An unsigned Power of Attorney might be relied upon in other contexts, outside the immediate operation of the Power of Attorney.
For example, in a dispute as to whether the principal had capacity at the time they wrote their will, evidence of their ability to create a Power of Attorney at the same time, albeit unsigned, might show that the principal had capacity to understand and structure their commercial affairs, which may be relevant to any determination of whether the principal had capacity at that time to create a will. It has been recognized that in many respects, the concepts and principles required to be understood by a principal when creating a Power of Attorney are considerably more sophisticated than the concepts relevant to a will and so, such evidence might well be persuasive on the question of whether the principal had capacity to write a will.
Risks associated with a signed Power of Attorney include a Power of Attorney being used for an unintended purpose, or being partly or wholly ineffective to achieve its intended purpose.
Risks arise for example, where a principal signs a Power of Attorney and retains the Power of Attorney in a desk drawer, or in a safety deposit box. It may be unclear whether the Power of Attorney is intended to be capable of use by an agent upon an agent accepting appointment.

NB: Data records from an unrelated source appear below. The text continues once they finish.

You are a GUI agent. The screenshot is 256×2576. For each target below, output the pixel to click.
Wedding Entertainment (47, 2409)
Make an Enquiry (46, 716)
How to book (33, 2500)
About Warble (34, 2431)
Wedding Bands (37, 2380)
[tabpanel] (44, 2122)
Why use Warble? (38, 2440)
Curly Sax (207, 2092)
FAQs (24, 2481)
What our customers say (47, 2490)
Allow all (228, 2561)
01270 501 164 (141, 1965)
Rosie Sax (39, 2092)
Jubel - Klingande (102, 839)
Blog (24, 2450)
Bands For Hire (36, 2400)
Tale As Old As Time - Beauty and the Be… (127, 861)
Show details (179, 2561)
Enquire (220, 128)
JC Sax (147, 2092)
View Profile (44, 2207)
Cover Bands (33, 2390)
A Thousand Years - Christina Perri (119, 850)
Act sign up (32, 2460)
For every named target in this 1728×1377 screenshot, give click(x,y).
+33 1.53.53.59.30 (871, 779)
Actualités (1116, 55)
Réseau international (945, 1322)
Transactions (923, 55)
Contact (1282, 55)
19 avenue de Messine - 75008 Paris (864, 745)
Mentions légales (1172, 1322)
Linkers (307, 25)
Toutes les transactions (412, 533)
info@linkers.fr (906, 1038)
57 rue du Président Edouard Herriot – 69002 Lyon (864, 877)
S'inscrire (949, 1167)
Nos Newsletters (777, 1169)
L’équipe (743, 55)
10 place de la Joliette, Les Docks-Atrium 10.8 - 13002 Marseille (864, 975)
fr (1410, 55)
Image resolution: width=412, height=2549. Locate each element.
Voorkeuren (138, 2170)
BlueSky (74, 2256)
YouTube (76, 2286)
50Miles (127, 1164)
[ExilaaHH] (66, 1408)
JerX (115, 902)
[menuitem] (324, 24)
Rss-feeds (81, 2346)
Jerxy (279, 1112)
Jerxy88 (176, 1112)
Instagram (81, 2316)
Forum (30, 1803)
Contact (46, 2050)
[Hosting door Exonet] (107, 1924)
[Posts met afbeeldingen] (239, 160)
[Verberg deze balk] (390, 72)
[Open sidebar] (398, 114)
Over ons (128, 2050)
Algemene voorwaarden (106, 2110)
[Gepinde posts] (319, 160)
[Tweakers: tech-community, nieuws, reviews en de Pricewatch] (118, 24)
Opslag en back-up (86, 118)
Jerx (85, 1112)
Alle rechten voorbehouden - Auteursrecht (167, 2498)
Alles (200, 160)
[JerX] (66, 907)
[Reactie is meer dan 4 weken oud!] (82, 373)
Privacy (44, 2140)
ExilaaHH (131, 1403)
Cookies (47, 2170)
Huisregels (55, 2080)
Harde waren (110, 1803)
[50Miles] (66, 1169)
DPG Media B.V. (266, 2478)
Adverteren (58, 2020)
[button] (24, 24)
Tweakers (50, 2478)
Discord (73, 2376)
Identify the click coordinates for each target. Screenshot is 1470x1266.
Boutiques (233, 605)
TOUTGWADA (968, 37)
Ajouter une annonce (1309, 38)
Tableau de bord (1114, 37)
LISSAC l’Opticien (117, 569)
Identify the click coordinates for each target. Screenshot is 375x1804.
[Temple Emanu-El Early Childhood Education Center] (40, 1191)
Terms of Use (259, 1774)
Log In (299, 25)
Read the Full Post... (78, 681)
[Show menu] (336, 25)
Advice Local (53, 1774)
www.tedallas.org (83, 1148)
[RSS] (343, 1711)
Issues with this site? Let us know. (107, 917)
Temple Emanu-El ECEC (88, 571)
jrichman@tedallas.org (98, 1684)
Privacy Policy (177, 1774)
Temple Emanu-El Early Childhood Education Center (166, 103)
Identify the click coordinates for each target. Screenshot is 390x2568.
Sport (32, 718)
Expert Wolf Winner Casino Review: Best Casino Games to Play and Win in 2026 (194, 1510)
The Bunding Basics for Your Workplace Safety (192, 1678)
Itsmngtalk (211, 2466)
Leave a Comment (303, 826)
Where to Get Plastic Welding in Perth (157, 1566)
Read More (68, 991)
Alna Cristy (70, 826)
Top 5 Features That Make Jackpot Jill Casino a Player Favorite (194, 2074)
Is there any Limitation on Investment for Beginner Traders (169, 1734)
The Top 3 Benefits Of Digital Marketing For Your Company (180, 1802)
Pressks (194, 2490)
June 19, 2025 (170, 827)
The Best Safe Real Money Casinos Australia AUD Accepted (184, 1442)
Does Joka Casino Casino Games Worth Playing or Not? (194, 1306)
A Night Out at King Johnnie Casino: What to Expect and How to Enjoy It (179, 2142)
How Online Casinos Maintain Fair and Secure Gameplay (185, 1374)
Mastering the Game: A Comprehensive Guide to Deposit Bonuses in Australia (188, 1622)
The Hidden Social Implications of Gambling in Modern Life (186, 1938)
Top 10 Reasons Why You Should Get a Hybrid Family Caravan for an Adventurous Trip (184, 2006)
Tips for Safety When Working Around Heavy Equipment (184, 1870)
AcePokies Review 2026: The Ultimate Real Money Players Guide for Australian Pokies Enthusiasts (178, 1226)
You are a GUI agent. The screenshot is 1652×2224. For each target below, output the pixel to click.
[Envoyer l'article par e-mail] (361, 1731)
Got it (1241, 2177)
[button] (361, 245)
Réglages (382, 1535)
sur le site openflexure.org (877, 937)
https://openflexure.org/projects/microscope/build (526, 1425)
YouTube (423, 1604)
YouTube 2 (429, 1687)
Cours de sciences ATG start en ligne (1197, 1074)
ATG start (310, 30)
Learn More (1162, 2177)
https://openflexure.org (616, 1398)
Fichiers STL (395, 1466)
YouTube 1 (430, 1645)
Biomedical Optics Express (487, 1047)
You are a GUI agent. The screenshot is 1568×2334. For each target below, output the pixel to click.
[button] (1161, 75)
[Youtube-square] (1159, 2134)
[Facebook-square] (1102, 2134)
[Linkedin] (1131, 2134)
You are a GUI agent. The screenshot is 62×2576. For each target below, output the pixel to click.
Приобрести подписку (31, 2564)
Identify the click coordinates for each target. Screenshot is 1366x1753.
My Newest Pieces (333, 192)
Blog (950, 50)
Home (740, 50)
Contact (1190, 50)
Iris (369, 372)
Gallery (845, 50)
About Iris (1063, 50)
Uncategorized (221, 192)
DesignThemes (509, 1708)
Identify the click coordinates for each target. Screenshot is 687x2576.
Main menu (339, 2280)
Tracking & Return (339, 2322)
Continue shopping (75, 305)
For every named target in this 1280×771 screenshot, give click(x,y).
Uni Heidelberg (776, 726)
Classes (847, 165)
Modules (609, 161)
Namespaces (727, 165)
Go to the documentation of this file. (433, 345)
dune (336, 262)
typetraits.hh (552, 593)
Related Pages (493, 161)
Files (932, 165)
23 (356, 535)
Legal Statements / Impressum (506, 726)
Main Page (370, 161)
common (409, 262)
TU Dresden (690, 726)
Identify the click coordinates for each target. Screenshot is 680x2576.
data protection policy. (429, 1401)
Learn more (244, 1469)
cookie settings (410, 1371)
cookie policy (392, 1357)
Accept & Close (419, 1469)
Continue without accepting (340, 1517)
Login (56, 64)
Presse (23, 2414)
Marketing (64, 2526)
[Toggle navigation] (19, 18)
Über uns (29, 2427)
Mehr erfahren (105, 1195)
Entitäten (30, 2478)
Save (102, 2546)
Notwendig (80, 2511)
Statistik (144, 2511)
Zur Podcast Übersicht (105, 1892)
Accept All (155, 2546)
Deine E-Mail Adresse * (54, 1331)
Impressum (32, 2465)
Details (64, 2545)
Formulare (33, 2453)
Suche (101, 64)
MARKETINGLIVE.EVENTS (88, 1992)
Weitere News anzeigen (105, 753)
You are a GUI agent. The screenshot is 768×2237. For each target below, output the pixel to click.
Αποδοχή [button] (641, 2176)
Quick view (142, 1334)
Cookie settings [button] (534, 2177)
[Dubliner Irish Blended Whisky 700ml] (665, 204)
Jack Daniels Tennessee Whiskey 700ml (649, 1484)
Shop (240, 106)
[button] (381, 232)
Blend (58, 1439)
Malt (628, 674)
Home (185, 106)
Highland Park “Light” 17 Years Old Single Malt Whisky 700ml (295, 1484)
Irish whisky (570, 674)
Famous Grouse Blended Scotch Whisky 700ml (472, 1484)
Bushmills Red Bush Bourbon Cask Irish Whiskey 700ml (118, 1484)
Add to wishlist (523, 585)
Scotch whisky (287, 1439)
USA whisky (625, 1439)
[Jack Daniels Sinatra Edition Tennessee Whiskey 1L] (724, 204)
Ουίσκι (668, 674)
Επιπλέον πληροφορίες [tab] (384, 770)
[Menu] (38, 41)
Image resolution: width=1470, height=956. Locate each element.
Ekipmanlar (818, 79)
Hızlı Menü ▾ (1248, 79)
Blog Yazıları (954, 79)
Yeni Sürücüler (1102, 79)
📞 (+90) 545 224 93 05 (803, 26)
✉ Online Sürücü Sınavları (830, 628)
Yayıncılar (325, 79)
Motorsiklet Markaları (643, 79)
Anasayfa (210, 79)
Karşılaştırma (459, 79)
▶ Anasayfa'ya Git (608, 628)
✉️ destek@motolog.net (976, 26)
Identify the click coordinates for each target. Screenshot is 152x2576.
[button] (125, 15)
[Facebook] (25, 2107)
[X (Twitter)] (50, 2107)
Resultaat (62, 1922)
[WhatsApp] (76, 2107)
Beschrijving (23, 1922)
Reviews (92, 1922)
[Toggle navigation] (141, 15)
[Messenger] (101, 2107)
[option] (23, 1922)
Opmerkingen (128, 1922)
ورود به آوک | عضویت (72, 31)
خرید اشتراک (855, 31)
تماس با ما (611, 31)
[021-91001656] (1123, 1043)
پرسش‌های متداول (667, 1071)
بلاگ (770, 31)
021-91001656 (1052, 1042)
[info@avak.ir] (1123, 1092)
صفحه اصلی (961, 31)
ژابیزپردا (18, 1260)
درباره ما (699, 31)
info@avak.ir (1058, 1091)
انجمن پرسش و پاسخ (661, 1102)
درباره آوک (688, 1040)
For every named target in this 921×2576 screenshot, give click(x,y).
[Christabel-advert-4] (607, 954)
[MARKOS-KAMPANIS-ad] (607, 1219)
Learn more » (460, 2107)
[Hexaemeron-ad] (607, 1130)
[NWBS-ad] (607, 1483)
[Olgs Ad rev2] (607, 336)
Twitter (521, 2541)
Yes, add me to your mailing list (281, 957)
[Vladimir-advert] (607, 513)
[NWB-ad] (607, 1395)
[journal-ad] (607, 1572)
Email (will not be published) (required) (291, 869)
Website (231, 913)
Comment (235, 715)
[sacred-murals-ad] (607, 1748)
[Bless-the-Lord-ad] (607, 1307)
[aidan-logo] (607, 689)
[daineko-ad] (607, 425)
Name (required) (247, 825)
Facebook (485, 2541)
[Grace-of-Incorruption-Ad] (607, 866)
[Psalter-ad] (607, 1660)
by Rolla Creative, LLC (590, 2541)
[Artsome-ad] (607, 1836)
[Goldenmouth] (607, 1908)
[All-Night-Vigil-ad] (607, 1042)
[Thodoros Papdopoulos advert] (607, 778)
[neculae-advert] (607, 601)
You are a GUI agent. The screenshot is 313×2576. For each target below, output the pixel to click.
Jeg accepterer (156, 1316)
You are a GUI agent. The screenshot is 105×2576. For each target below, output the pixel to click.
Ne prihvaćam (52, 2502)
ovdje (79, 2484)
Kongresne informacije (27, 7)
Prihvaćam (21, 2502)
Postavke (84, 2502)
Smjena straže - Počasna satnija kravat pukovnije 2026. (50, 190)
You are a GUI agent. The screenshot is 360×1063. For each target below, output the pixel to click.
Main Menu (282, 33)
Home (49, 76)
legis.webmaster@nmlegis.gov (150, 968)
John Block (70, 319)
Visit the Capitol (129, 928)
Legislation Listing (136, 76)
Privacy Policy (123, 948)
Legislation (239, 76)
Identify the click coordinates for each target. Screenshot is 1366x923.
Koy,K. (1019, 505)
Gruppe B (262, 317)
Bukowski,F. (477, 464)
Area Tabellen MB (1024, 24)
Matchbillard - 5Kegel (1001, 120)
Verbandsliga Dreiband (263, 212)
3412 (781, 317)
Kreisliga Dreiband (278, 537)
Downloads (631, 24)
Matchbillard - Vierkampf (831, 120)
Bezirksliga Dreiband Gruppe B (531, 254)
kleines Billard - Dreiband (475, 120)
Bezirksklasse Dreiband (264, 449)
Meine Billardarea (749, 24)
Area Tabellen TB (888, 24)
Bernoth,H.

This is particularly true, given the unique approach taken to Powers of Attorney whereby ordinary assumptions that might attach for example to a common agency agreement that was left for some period of time unsigned, do not apply to a Power of Attorney.
This sort of reasoning is reflected for example in legislation which recognizes that an agent's authority may be exercised until the agent's authority terminates notwithstanding a lapse of time since the execution of the Power of Attorney (see §751.132(b) in Texas, §4127 in California §5-1504 in New York §2-5 in Illinois and §5604(b) in Pennsylvania).
A signed Power of Attorney should be treated with the utmost care.
At least in principle an agent may accept appointment many years after you sign a Power of Attorney which is another distinguishing feature of a Power of Attorney. Most other legal documents if left unsigned by one party for years might well be less binding upon a named party, if it was suddenly signed by one party. In Texas for example, this notion is reflected in §751.132(b) which operates specifically in respect of durable Powers of Attorney and probably echoes in the principles applicable to non-durable Powers of Attorney.
Key considerations relevant to retaining signed Powers of Attorney include access to the Power of Attorney in particular by agents appointed under the Power of Attorney,, awareness of the existence of the Power of Attorney; the making and whereabouts of any copies of the Power of Attorney, together with retention of other relevant documents, such as evidence of an agent having accepted appointment or resigning, evidence pertinent to the certification of the Power of Attorney before a prescribed witness where applicable and similar.
It is often preferable to retain executed Power of Attorney that have been revoked as opposed to for example, destroying them.
Retaining a revoked Power of Attorney in this manner has advantages.
If issues arise in the future that involve the Power of Attorney, its terms can be reviewed, being a somewhat essential step when resolving any dispute involving a Power of Attorney.
It may be worthwhile to write on the front of a revoked Power of Attorney something to the effect ‘“this Power of Attorney was revoked by me on …(date).. and the agent/agents appointed under this Power of Attorney were notified by me of the revocation of this Power of Attorney on … (date)…” and for example, staple the documents evidencing revocation of the Power of Attorney to the back of Power of Attorney.
Risks may only be managed at all stages of the Power of Attorney creation process by obtaining legal advice and using the best quality Power of Attorney.